Like the oxymoronic title of Jenn Ashworth's haunting second novel, its insidious and unsettling power resides in the tension created by opposites. The tenderness and delicacy of the 14-year-old girl is juxtaposed with a capacity for great brutality. Set in a northern town as claustrophobic as the relationships depicted, Cold Light unflinchingly tells the sad story of teenage friendship gone awry in the most devastating way.
Ashworth continues her exploration of how far we can really know a person, a theme compellingly grappled with in her darkly comic debut, A Kind of Intimacy. There, the obsessed protagonist Annie convinces herself that her neighbour is in love with her. The characters of Cold Light also live largely within their own heads, with swarming neuroses which makes the reading experience akin to being surrounded by fun-house mirrors. The protagonists – and reader – frantically try to assess the correct contours of the characters closest to them.
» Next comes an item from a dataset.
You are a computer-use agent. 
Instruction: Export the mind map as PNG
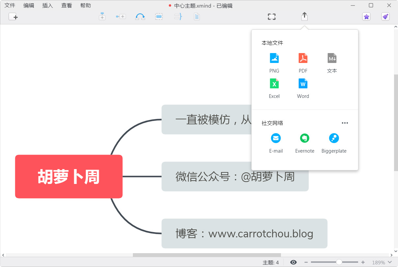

Following the death of a teenager, a reconstruction process is under way to work out exactly what happened. The search for the truth peels back layers until we ask: is there any real person inside? Perception is at the heart of the narrative. Chloe is hiding from a security camera when we meet her, and imagery of photography and film is abundant, as characters are refracted through a myriad of viewpoints. These characters are comprised of the stories told about them: composites of rumour, gossip, mishearing.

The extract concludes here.